## Instructions to follow
Print nothing except the lines of the listing below from the line with "Tick the select-all checkbox beside Name" to the line with "Click the Better", each exactly as written, both ends included.

## Supplied information

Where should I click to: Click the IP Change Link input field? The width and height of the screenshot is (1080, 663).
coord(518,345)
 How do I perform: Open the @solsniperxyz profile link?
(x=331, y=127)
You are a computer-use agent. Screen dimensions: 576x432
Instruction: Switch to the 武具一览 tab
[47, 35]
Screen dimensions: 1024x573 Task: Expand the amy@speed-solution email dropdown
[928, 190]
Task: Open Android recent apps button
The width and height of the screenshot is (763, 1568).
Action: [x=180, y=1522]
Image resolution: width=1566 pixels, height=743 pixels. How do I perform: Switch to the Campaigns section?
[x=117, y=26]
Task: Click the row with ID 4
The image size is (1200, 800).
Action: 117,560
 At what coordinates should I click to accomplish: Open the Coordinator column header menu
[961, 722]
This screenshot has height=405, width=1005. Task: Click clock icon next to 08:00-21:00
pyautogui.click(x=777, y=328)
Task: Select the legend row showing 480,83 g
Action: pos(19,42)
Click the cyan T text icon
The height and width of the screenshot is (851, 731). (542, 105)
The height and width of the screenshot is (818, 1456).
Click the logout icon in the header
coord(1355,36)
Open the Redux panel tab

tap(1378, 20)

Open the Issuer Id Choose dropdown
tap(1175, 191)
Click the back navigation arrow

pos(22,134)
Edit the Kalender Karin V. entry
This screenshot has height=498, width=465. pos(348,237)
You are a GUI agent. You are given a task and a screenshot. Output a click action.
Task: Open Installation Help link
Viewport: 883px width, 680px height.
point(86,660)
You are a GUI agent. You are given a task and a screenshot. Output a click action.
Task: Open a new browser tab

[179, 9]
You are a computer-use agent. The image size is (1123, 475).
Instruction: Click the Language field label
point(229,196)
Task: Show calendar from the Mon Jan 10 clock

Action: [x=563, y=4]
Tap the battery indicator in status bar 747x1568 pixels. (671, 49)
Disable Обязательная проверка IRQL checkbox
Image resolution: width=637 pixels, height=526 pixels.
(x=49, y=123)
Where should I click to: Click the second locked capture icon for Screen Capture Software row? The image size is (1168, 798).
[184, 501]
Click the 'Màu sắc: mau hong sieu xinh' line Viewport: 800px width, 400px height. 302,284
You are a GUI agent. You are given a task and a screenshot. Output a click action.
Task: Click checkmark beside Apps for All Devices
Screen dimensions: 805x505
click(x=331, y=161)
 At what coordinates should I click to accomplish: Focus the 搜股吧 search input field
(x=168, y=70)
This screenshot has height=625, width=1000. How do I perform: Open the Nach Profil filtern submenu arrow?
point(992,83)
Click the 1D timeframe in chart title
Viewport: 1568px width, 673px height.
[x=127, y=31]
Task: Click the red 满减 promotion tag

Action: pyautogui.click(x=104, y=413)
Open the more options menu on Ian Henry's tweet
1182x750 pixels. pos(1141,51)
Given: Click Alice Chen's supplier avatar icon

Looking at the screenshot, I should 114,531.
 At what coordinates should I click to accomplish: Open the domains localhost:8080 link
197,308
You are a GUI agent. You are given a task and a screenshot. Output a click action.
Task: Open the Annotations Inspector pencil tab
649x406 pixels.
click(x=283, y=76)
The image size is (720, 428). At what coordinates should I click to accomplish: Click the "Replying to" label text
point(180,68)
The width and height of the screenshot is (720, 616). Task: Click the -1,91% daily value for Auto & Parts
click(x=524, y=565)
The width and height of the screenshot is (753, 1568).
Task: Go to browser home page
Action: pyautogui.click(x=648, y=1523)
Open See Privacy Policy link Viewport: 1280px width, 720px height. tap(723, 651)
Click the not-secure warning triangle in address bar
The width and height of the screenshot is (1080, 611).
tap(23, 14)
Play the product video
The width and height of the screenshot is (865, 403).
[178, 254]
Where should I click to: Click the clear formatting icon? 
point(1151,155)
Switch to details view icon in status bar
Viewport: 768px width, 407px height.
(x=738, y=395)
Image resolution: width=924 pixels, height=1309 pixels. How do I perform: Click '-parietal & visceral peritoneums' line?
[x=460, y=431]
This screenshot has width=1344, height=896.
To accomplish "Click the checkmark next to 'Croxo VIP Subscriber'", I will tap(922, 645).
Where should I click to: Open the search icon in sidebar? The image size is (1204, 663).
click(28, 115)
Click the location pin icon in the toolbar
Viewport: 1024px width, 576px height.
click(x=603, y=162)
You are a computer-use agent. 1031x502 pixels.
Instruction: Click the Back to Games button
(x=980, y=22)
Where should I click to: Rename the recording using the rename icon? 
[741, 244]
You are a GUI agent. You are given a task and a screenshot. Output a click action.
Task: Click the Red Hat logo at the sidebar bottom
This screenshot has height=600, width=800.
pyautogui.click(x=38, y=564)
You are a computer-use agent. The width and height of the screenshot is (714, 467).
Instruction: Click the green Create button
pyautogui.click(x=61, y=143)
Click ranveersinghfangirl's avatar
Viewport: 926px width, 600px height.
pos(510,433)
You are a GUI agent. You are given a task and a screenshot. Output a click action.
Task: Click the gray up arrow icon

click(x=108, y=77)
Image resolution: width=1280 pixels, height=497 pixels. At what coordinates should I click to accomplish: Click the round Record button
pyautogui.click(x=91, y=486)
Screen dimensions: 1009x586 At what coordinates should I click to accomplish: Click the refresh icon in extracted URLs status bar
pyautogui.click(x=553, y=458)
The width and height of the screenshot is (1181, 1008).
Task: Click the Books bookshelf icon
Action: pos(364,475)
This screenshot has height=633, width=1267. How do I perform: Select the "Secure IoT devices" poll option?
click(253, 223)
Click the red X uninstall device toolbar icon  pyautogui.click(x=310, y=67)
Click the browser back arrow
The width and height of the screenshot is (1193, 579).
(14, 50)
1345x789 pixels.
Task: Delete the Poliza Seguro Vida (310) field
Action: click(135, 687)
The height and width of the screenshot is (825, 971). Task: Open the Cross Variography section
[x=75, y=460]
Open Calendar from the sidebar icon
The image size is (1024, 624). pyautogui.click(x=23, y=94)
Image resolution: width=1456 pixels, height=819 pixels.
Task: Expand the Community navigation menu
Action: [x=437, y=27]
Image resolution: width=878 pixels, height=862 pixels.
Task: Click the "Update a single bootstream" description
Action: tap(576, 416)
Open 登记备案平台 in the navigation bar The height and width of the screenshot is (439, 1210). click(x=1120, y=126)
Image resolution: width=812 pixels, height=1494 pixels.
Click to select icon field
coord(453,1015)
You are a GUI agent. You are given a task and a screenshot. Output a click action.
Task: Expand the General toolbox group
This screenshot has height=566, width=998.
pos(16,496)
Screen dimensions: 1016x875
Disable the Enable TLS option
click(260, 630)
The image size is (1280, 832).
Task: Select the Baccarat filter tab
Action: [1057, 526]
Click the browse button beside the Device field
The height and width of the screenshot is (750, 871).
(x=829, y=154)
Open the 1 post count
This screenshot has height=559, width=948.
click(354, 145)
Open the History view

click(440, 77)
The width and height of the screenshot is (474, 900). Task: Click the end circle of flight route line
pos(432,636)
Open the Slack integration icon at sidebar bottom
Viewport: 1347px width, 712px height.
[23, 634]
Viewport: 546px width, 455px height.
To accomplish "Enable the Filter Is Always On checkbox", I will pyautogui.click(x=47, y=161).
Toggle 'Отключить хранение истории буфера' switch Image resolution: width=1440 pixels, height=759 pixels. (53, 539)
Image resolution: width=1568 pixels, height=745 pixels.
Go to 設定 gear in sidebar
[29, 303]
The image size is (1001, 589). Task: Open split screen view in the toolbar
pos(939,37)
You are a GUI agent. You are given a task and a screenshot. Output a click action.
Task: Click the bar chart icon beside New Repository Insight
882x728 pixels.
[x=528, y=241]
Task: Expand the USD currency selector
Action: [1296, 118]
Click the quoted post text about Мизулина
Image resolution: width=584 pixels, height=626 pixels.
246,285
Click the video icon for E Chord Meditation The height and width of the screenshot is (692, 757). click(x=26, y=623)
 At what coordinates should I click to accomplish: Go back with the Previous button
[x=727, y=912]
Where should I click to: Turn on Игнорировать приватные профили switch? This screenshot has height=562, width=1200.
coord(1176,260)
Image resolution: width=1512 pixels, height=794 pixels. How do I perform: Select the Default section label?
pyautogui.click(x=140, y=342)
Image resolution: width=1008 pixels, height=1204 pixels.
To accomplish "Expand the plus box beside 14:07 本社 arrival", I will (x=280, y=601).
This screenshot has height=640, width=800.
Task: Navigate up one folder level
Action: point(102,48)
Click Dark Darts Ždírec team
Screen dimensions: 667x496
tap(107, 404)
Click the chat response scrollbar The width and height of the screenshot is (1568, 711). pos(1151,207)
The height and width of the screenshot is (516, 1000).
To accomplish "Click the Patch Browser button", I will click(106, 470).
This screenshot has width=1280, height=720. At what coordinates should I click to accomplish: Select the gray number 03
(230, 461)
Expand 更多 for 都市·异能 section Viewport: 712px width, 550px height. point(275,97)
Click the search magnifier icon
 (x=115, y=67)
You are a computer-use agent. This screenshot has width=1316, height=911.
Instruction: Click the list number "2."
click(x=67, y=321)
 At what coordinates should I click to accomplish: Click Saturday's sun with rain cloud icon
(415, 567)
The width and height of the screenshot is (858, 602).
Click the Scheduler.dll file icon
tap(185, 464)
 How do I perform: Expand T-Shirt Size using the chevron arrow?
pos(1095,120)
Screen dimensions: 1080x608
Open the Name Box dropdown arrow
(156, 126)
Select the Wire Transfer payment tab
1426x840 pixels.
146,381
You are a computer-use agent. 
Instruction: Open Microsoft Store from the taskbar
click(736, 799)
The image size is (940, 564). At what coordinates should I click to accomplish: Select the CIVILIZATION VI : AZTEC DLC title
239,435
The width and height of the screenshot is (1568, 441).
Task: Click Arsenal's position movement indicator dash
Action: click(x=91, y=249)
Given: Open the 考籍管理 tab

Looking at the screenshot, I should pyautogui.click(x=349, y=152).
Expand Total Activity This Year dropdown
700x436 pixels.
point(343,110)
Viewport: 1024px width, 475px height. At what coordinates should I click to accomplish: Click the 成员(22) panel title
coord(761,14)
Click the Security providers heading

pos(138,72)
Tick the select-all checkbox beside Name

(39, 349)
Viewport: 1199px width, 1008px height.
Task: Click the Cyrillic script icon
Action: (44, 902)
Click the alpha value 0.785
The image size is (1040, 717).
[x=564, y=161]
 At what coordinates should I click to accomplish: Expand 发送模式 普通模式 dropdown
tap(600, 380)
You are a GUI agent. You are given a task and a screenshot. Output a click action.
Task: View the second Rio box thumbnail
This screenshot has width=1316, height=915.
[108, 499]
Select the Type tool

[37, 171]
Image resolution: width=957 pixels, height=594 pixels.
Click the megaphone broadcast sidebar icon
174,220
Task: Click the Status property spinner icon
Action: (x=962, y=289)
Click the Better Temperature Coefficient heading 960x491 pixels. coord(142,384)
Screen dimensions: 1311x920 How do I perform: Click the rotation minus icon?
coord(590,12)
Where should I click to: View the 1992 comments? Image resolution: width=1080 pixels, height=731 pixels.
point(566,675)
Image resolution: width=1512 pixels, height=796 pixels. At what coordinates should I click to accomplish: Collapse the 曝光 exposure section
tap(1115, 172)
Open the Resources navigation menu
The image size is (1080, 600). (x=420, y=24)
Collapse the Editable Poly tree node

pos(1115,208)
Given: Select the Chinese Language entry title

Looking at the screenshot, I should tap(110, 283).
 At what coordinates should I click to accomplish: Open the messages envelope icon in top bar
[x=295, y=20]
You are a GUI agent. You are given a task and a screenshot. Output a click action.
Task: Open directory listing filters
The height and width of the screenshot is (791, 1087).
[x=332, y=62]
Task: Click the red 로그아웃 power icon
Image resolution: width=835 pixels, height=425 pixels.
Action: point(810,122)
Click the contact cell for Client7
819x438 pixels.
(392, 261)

## Solution
Tick the select-all checkbox beside Name

(39, 349)
Viewport: 1199px width, 1008px height.
Task: Click the Cyrillic script icon
Action: (44, 902)
Click the alpha value 0.785
The image size is (1040, 717).
[x=564, y=161]
 At what coordinates should I click to accomplish: Expand 发送模式 普通模式 dropdown
tap(600, 380)
You are a GUI agent. You are given a task and a screenshot. Output a click action.
Task: View the second Rio box thumbnail
This screenshot has width=1316, height=915.
[108, 499]
Select the Type tool

[37, 171]
Image resolution: width=957 pixels, height=594 pixels.
Click the megaphone broadcast sidebar icon
174,220
Task: Click the Status property spinner icon
Action: (x=962, y=289)
Click the Better Temperature Coefficient heading 960x491 pixels. coord(142,384)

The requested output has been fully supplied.